** Material shown follows **

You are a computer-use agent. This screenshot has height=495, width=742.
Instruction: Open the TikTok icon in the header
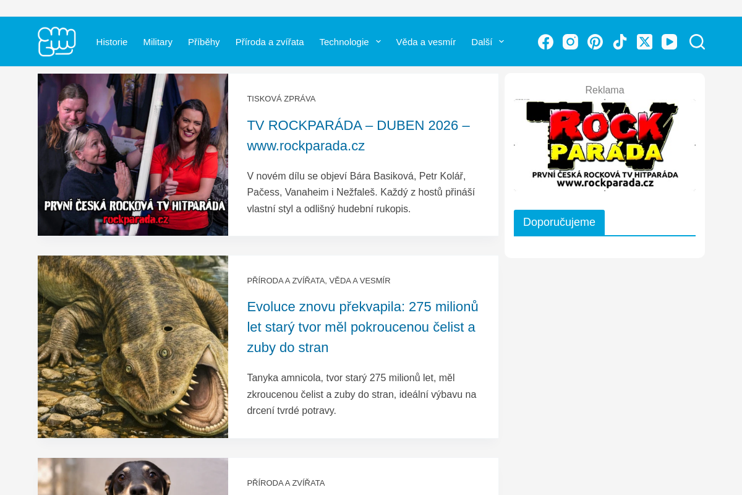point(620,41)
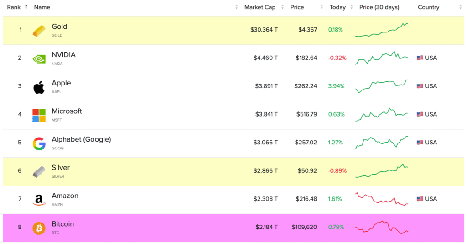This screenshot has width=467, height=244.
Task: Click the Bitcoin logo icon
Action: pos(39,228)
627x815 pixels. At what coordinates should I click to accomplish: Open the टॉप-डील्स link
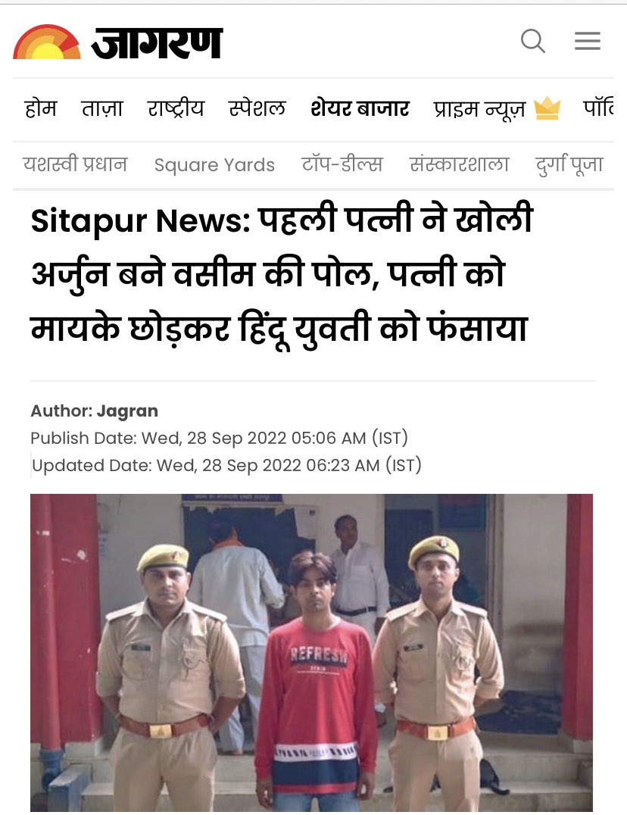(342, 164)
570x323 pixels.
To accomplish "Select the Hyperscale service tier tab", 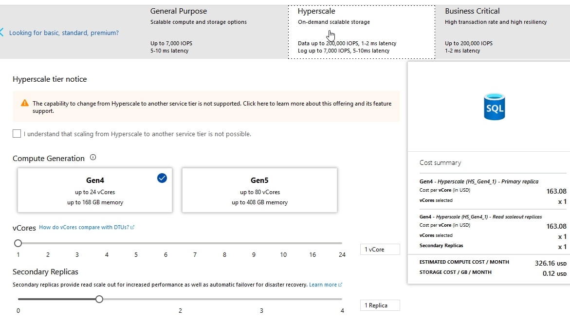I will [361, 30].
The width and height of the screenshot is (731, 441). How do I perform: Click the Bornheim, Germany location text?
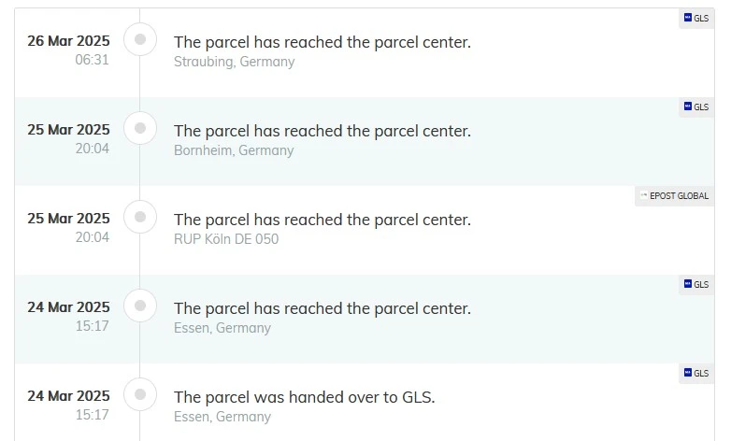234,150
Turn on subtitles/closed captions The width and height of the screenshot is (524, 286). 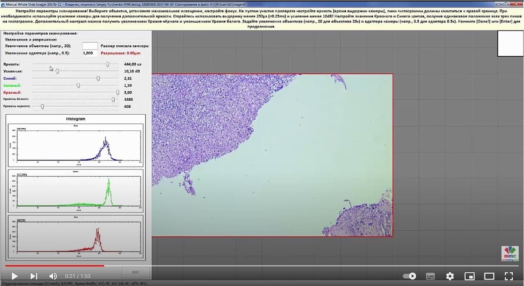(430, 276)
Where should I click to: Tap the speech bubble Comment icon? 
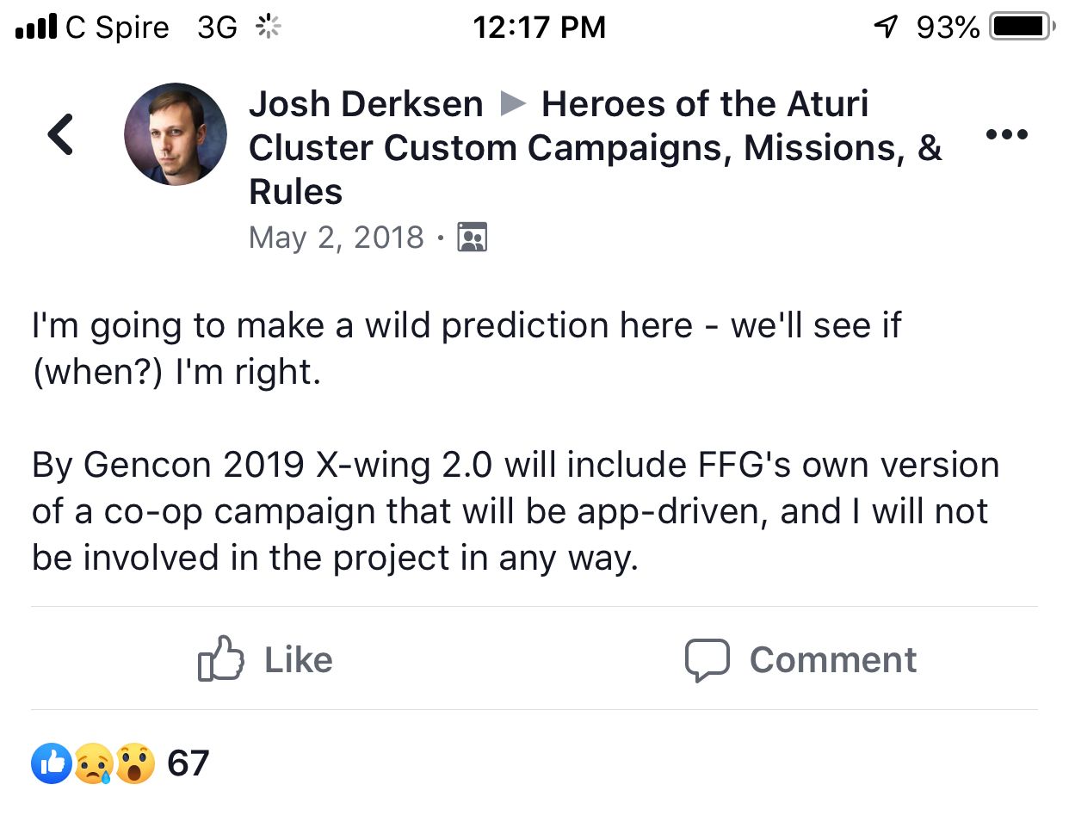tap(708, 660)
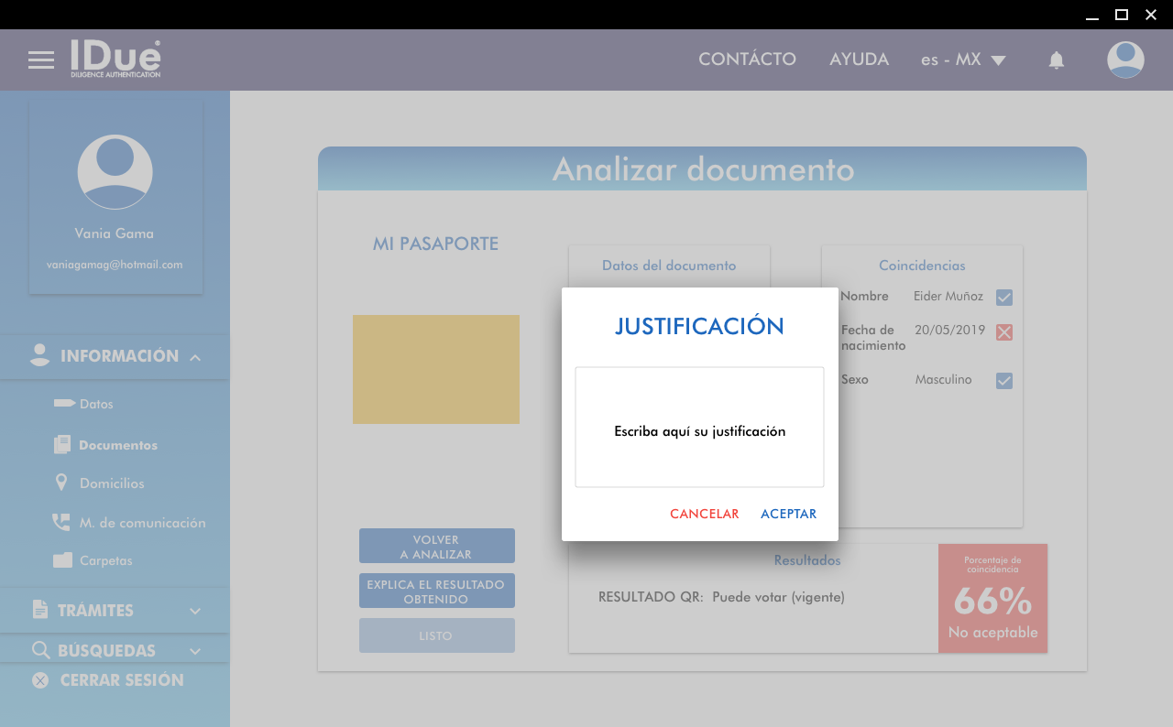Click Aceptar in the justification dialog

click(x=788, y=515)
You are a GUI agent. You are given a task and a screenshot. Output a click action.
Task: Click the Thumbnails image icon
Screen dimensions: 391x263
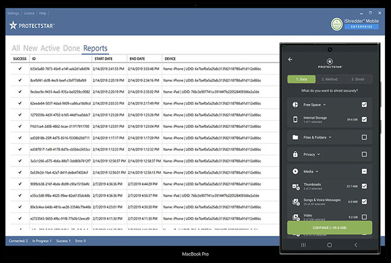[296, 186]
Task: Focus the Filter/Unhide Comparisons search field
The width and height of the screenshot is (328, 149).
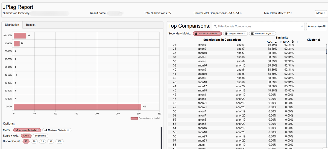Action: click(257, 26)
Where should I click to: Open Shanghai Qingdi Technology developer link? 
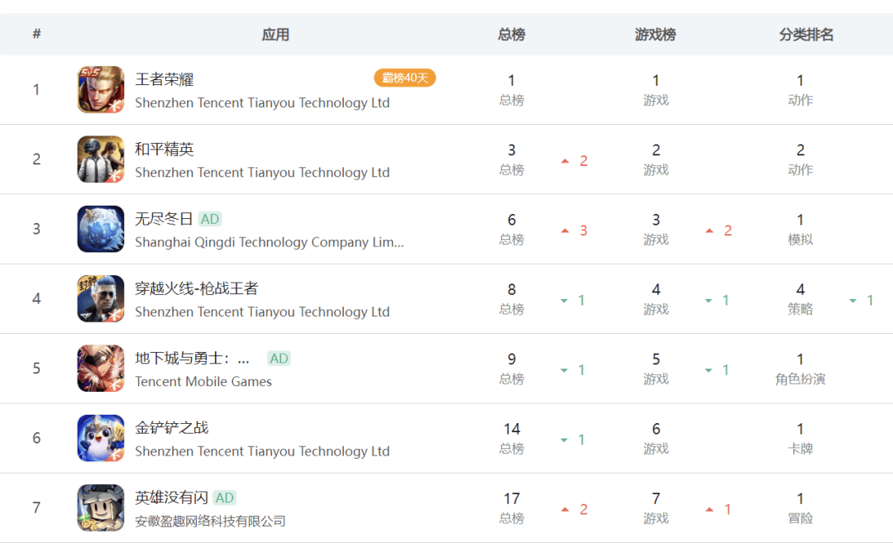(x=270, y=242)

** End of Material shown **

_Task to carry out:_
Copy the entries above exactly from the line with "Task: Click the Thumbnails image icon" down to their last line, both ends included. Do not copy any pictures.

_Reply to the exercise:_
Task: Click the Thumbnails image icon
Screen dimensions: 391x263
[296, 186]
Task: Focus the Filter/Unhide Comparisons search field
The width and height of the screenshot is (328, 149).
Action: click(257, 26)
Where should I click to: Open Shanghai Qingdi Technology developer link? 
(x=270, y=242)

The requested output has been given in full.